As AI becomes part of everyday learning, educators face a growing challenge: how to use technology without weakening critical thinking
“Would you like me to help with the other problems on the list?”
That was the sentence a physics teacher recently found at the end of a pupil’s homework assignment. The solution itself was elegant and correct. Unfortunately, it was not produced by the child. It was generated by artificial intelligence and copied so carelessly that the pupil left in the chatbot’s question.
A video on this went viral because it was funny in the uneasy way bad news can be funny. Today’s schoolchildren, it seems, are not only forgetting how to think, but some are forgetting how to cheat properly.

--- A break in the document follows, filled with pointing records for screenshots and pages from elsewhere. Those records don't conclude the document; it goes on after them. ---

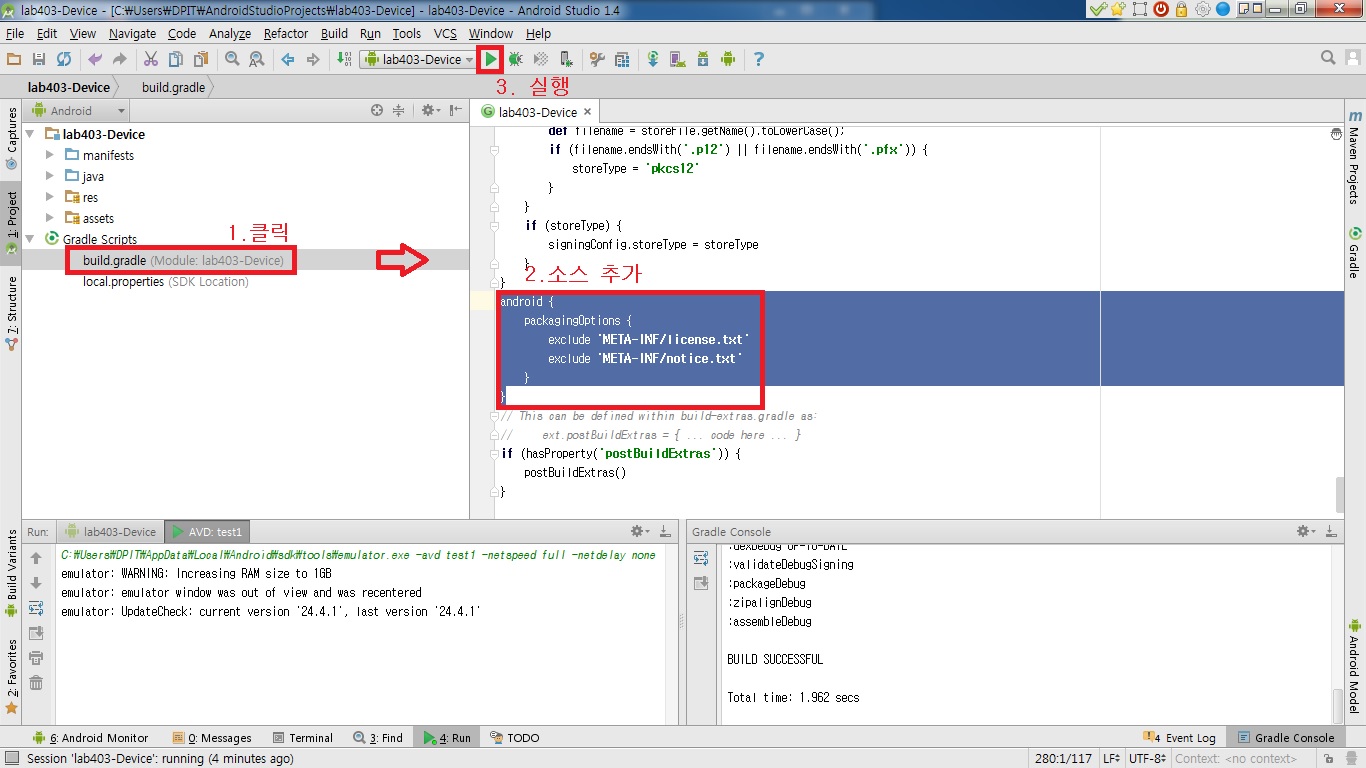Image resolution: width=1366 pixels, height=768 pixels.
Task: Open the lab403-Device run configuration dropdown
Action: tap(419, 60)
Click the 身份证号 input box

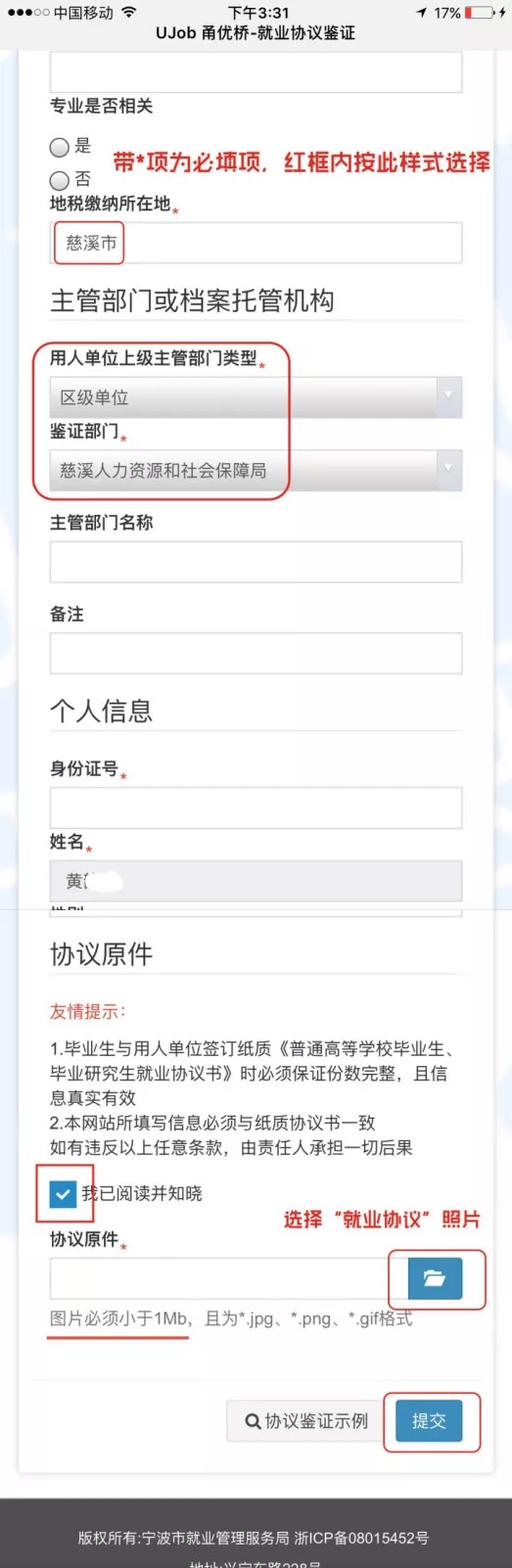256,808
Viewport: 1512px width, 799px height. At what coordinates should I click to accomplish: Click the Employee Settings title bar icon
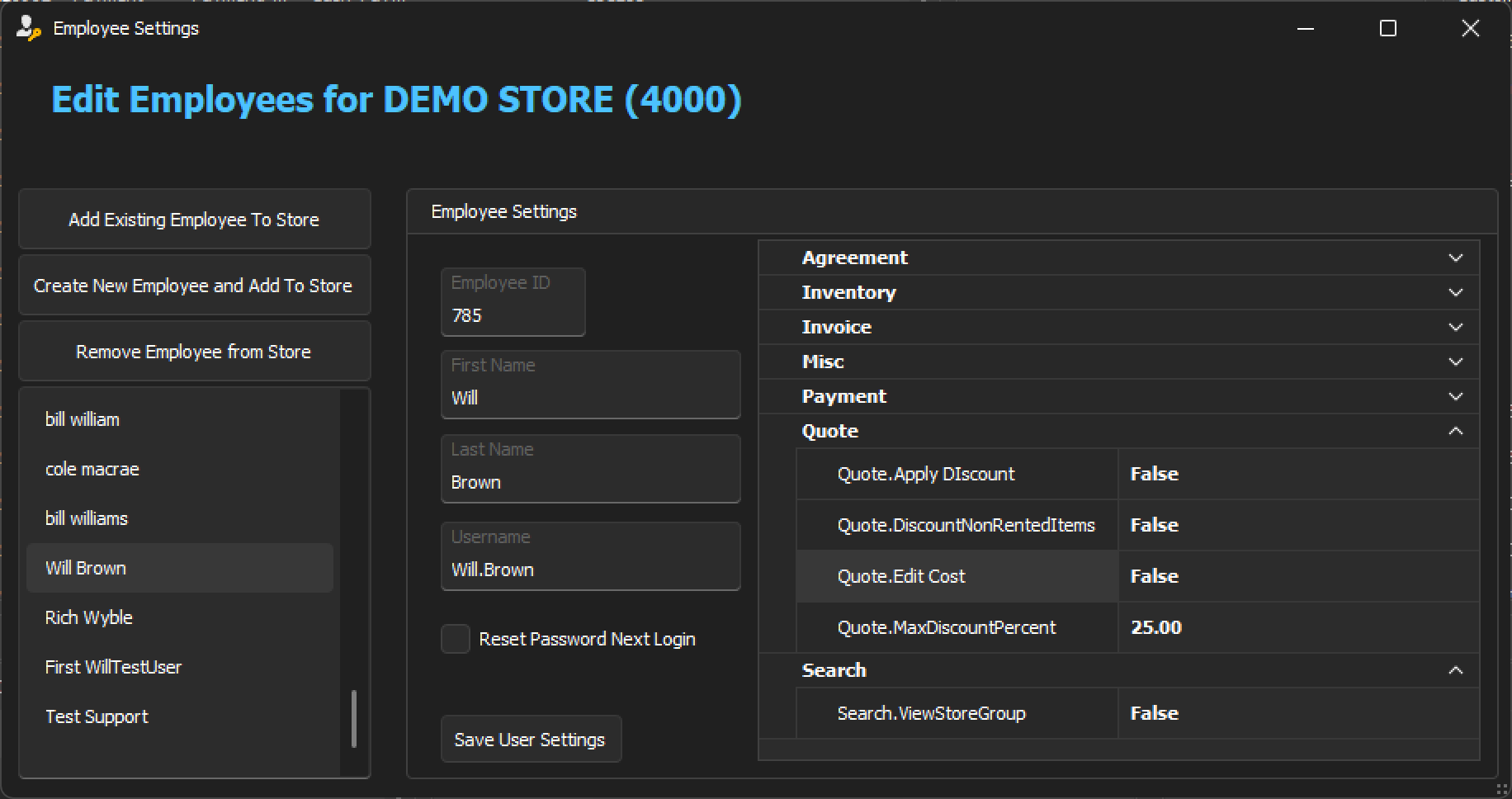point(28,28)
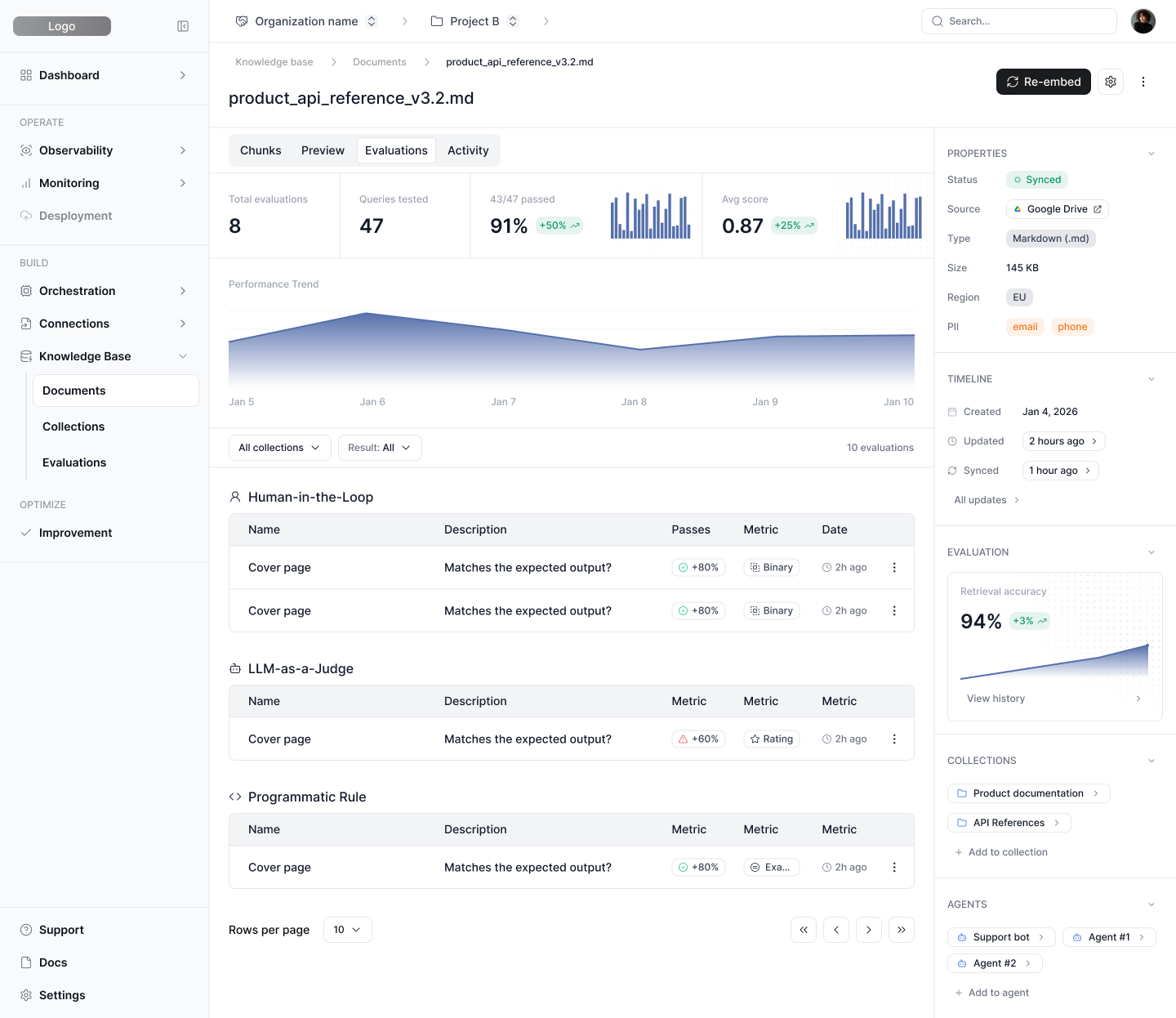Collapse the Knowledge Base sidebar group
This screenshot has width=1176, height=1018.
[183, 356]
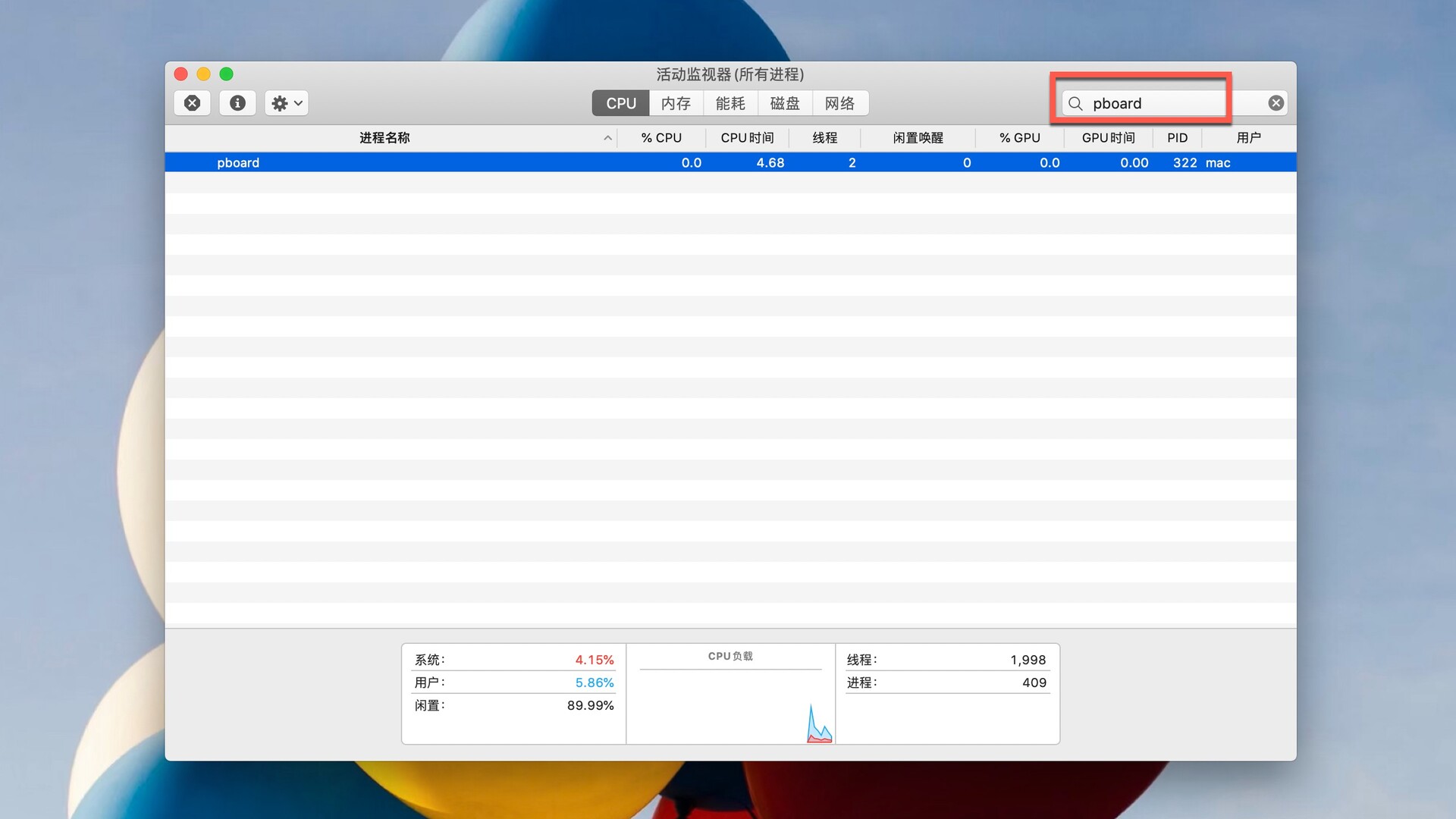The image size is (1456, 819).
Task: Click the green zoom traffic light
Action: [x=226, y=74]
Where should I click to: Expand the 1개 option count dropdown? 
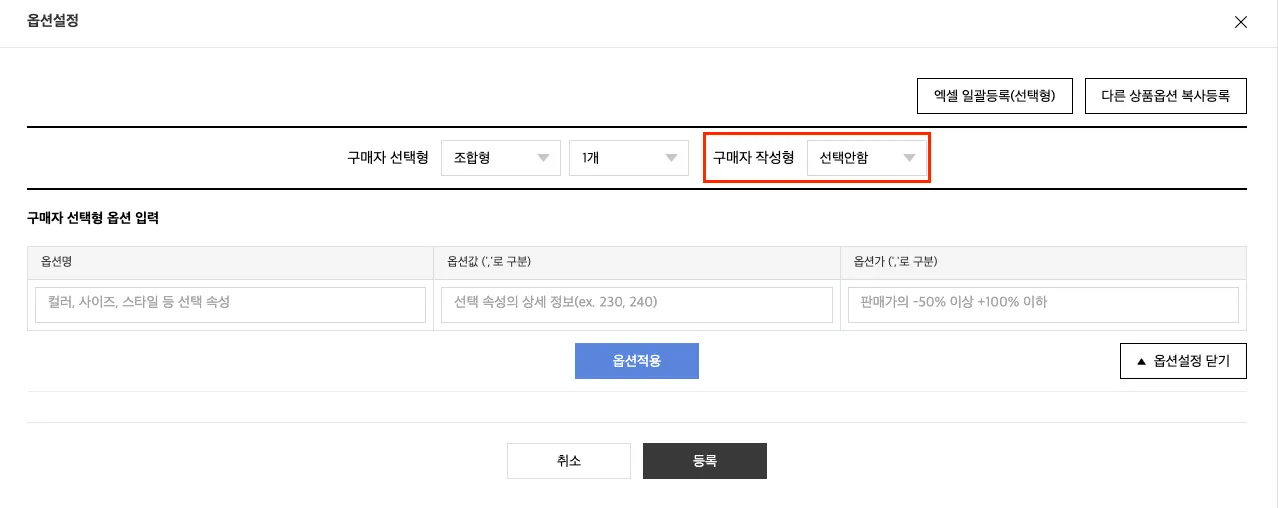point(628,158)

This might have remained another sad school anecdote if President Vladimir Putin had not instructed the State Council at around the same time to prepare proposals for changing federal education standards and incorporating AI into them. So we are no longer discussing a toy, a novelty, or a passing panic – we’re discussing the future of Russian education.
At first glance, ordinary citizens may think this only concerns teachers and administrators. But the consequences won’t remain inside the classroom. They will shape the way children read, write, argue, remember, and think.
The statistics already tell the story. By 2025, the share of student work written with the help of AI had risen from 17.8% to 24%. Nearly a quarter of presentations, essays, coursework, and even dissertations are now being produced with AI assistance. Among school pupils, the scale is greater still; 29% of Russian pupils admit they use AI tools to do homework, while 23% use them out of boredom, as a substitute for real conversation.
Teachers don’t need surveys, because we see the problem every day. I once had a pupil who wrote excellent essays at home but consistently failed creative assignments in class. His homework passed anti-plagiarism checks perfectly, and I couldn’t accuse him without proof. The Russian language Unified State Exam settled the matter, as when he was deprived of his digital ghostwriter, he suffered a complete fiasco. His supposed literary ability belonged to a neural network.
If we don’t stop and think seriously about this uncontrolled integration of AI into education, the future looks bleak.
The risks identified by teachers and experts are real. In surveys, 36% of respondents say they fear reduced mental effort will damage children’s development while another 31% worry about the decline of face-to-face interaction. A further 27% fear a collapse in motivation and the rise of catastrophic laziness.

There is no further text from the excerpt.